Career Development Theories

There are a number of career development theories that model how an employee moves through their career, with the goal of understanding the process so that employers can make the right moves for a beneficial relationship. These theories are usually some combination of two basic categories: theories of process and theories of content.

The theories of process focus on a person’s movement through a number of phases or stages, and the ways they change as they do. Theories of content focus more on a person’s intrinsic identity, or the context in which a person lives, and how these internal characteristics shape a person’s direction. While each category has its merits, most modern approaches consider a mix of both to describe the manner of motivating a career. There are many career development theories at this point which draw from the foundation of a select few.

Holland’s Theory of Career Choice

Holland’s theory proposes that people match their skills and personality to a work environment that is similar, and that most people want to work with an environment of people like them.
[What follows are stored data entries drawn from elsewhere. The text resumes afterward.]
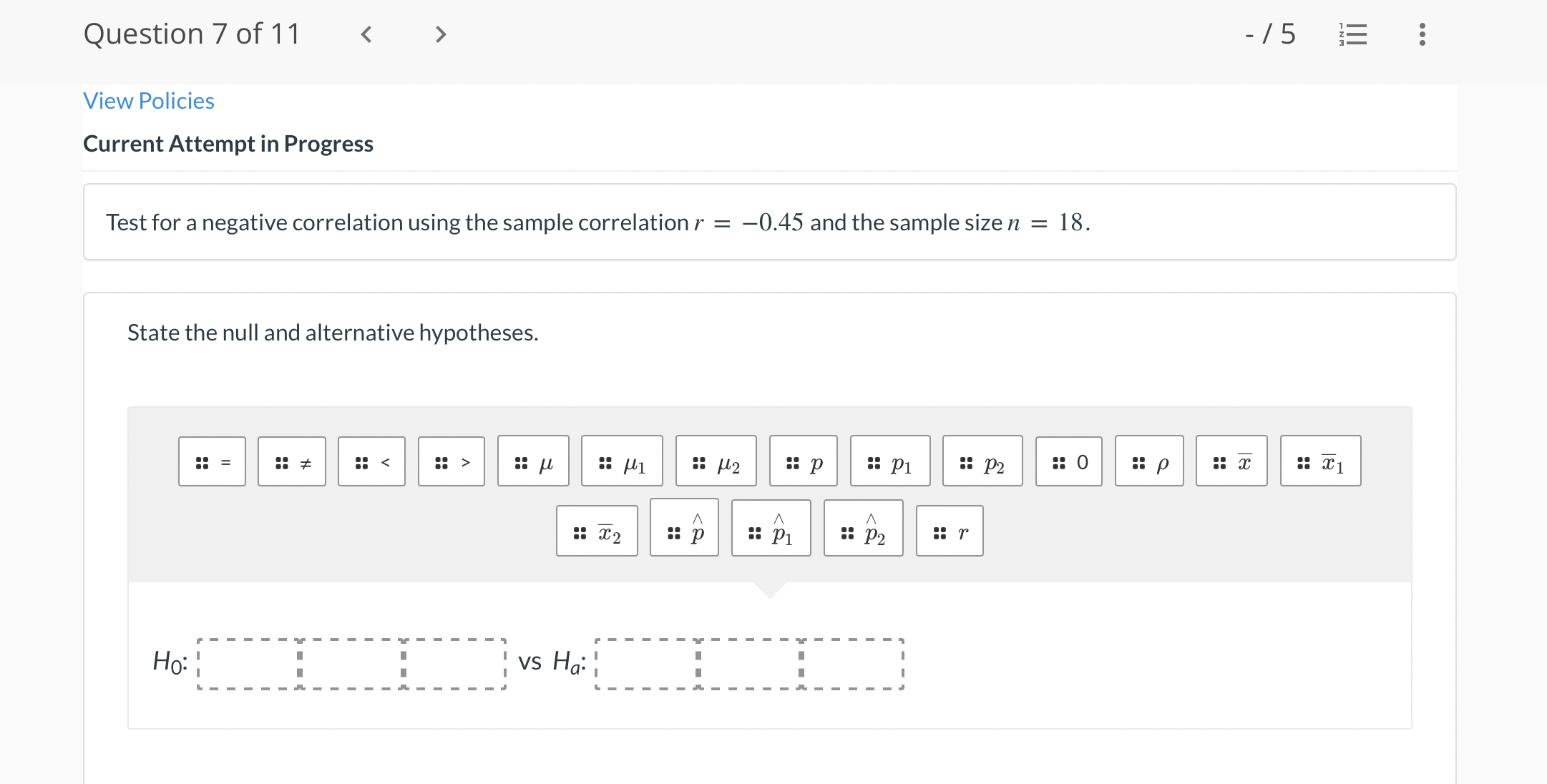Select the not-equal (≠) tile
1547x784 pixels.
(291, 461)
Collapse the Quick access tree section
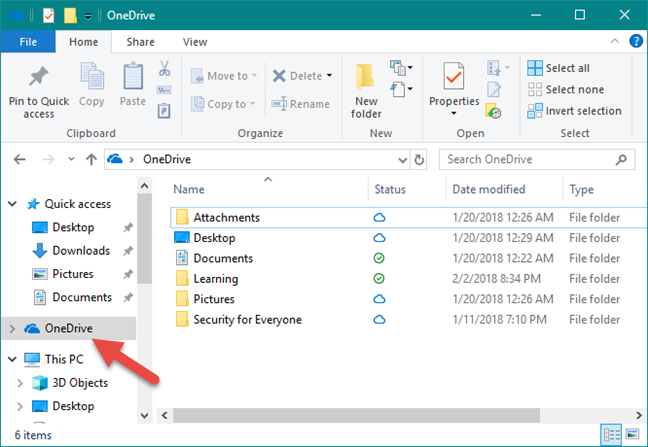Image resolution: width=648 pixels, height=447 pixels. tap(11, 204)
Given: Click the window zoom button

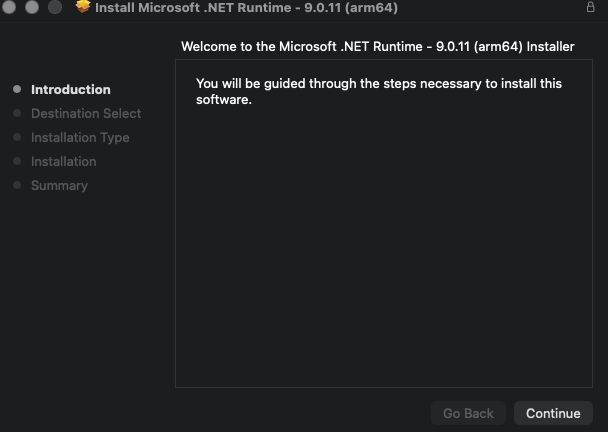Looking at the screenshot, I should tap(54, 7).
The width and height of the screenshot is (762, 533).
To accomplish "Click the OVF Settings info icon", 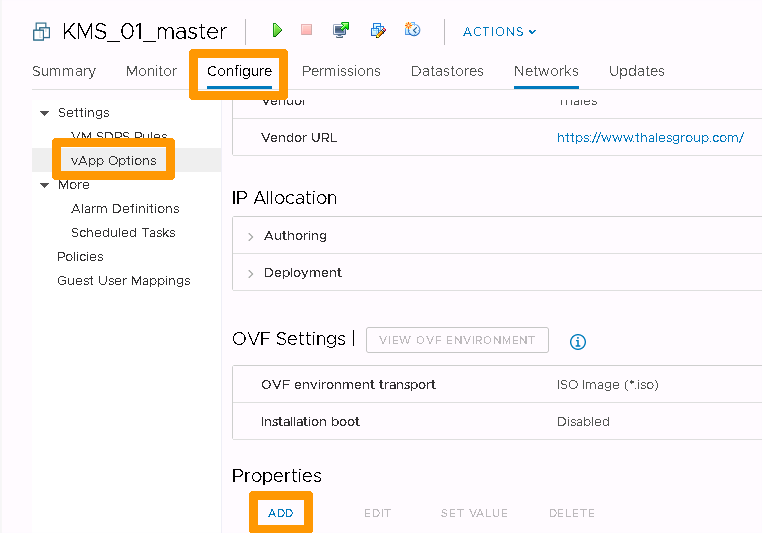I will [x=577, y=342].
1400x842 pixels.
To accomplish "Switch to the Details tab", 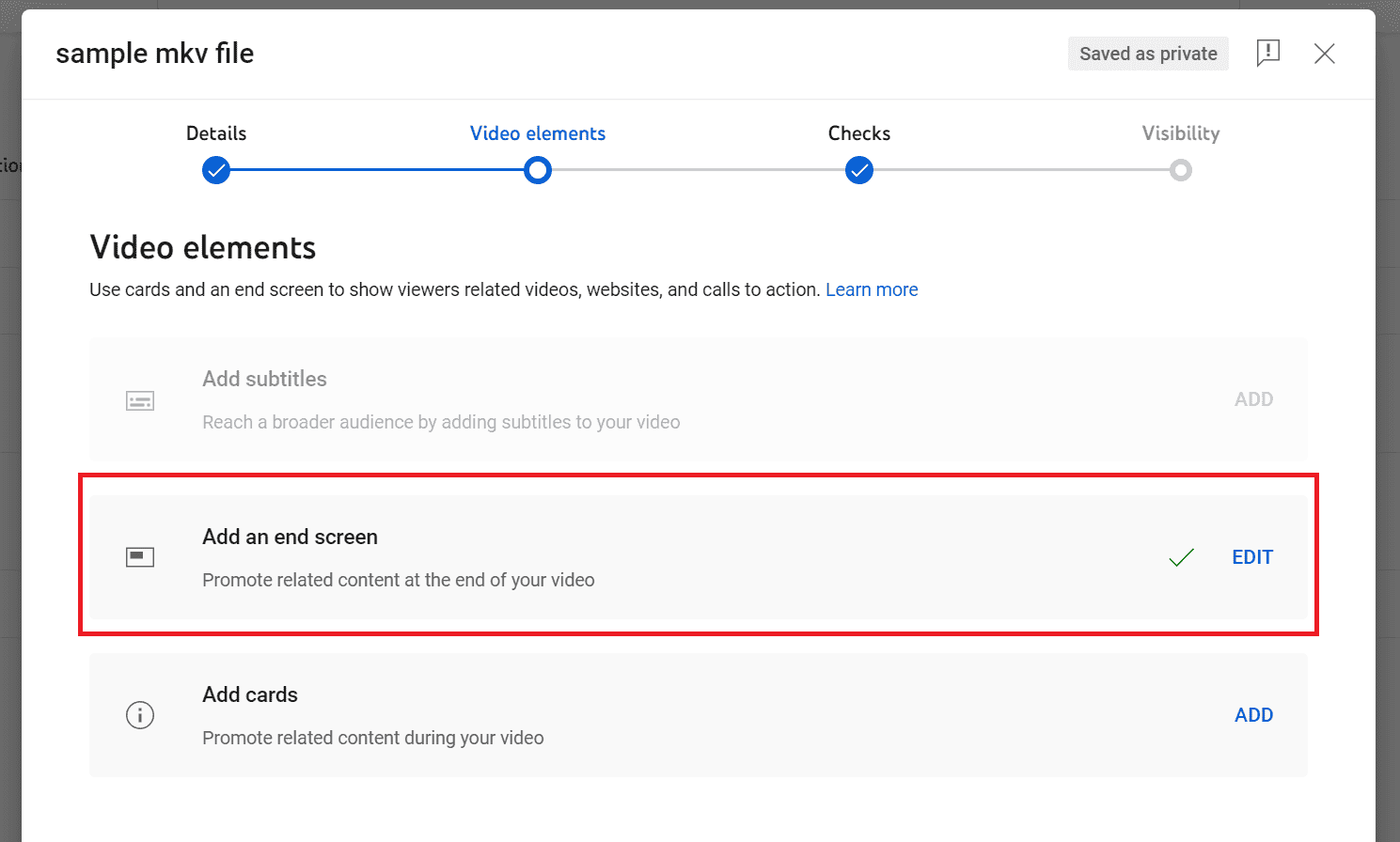I will (x=215, y=133).
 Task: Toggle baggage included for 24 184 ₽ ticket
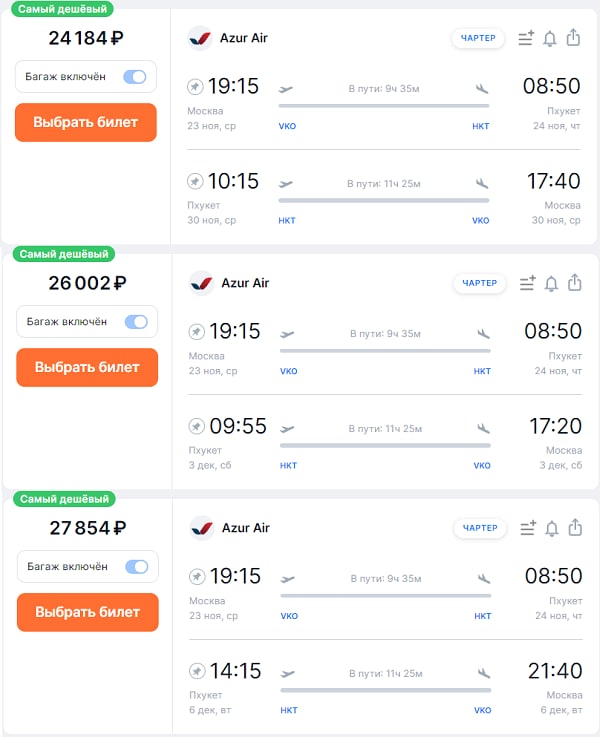point(134,77)
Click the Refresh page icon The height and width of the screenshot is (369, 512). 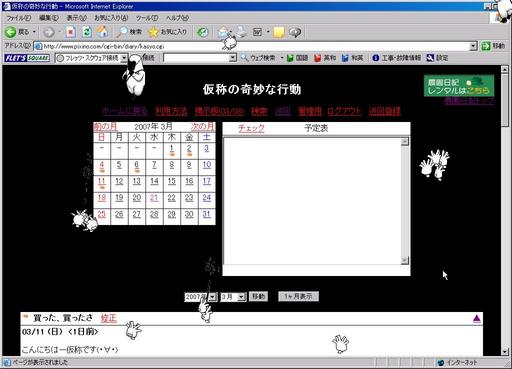(87, 32)
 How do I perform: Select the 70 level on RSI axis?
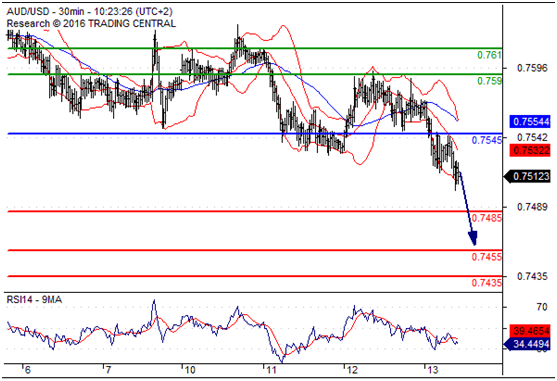tap(542, 307)
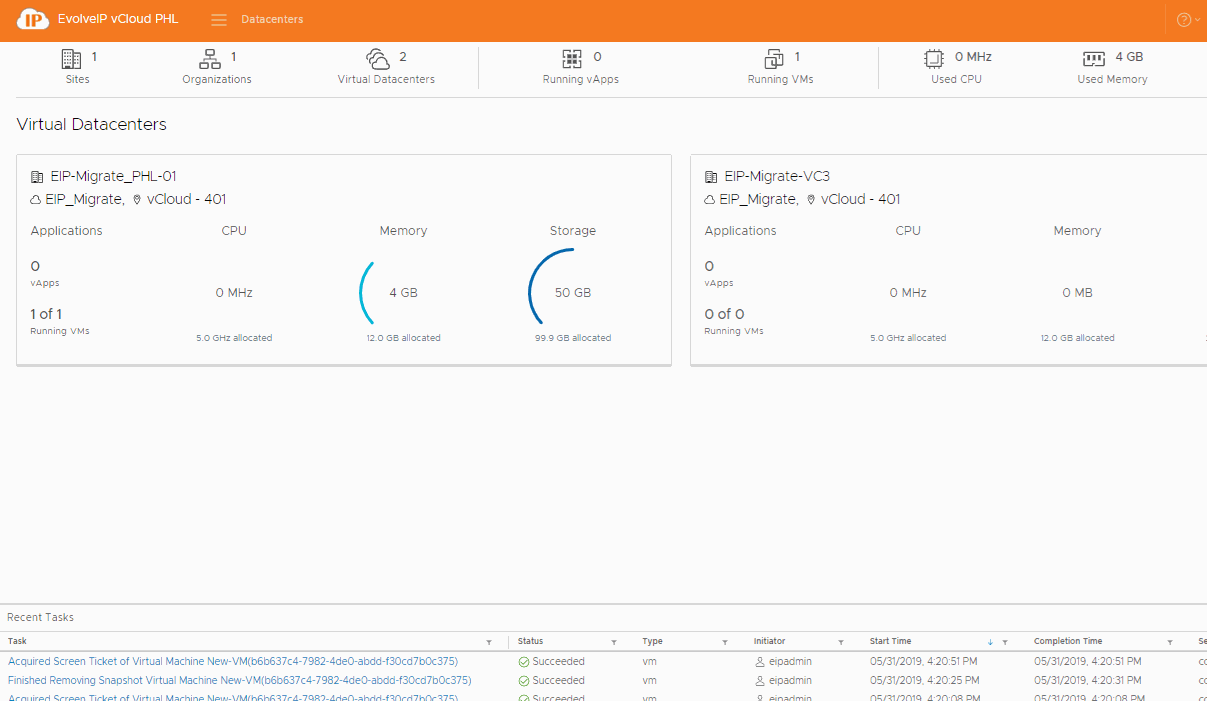The width and height of the screenshot is (1207, 701).
Task: Open the Status column filter
Action: [x=614, y=642]
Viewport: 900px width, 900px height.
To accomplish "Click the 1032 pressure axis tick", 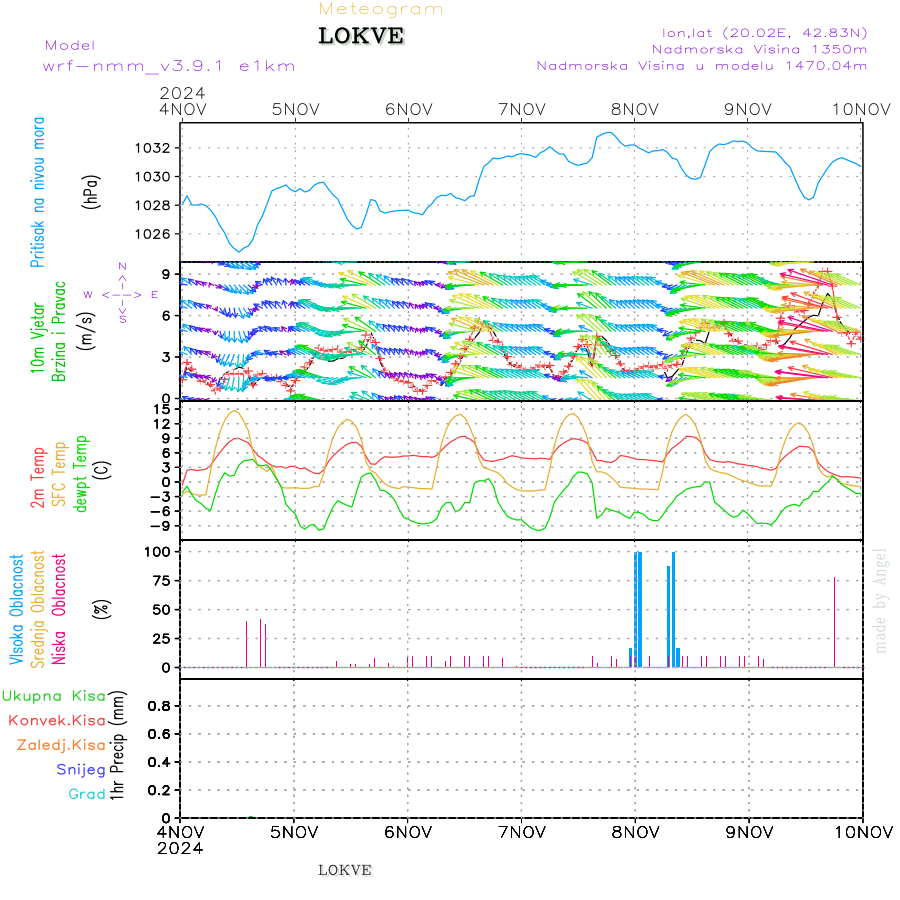I will pos(153,148).
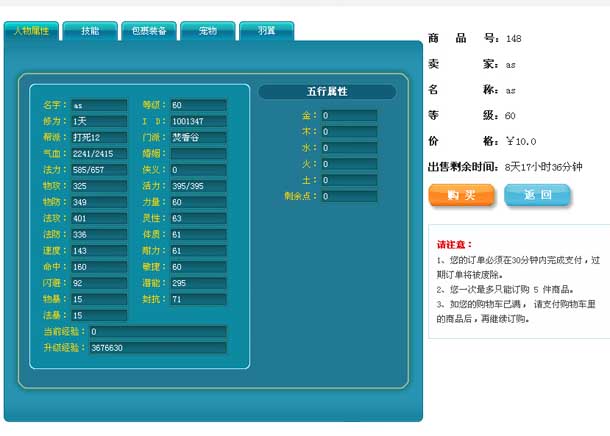Click the 金 element value field
The image size is (610, 436).
click(348, 116)
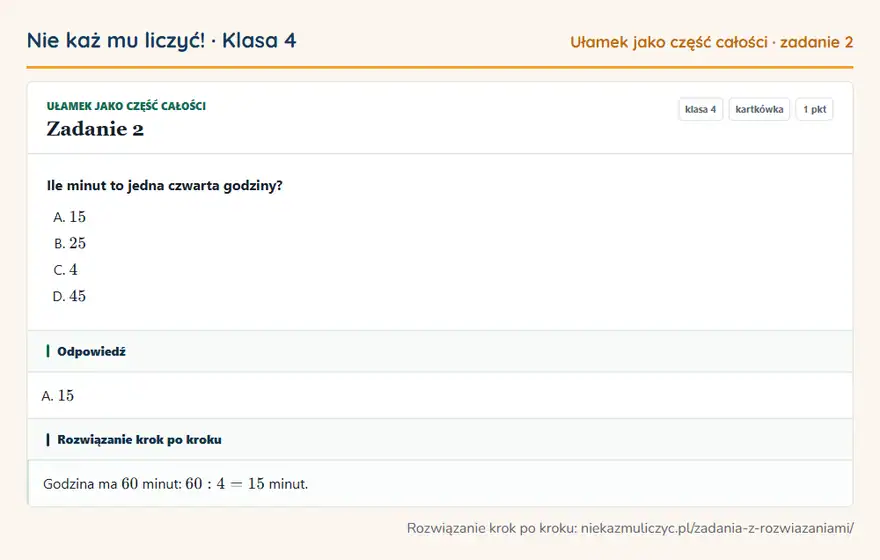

The theory divides both personalities and workplaces into six basic categorizations, which form a hexagon in a specific order.

  • Realistic people like working with their hands, tools and machines, and view themselves as practical, reliable mechanically-inclined workers. They’re often drawn to careers in engineering, mechanics, agriculture and other hands-on areas.
  • Investigative people like to explore and solve problems by researching new ideas, completing experiments and reviewing data. Careers in this category include science, engineering and research and development.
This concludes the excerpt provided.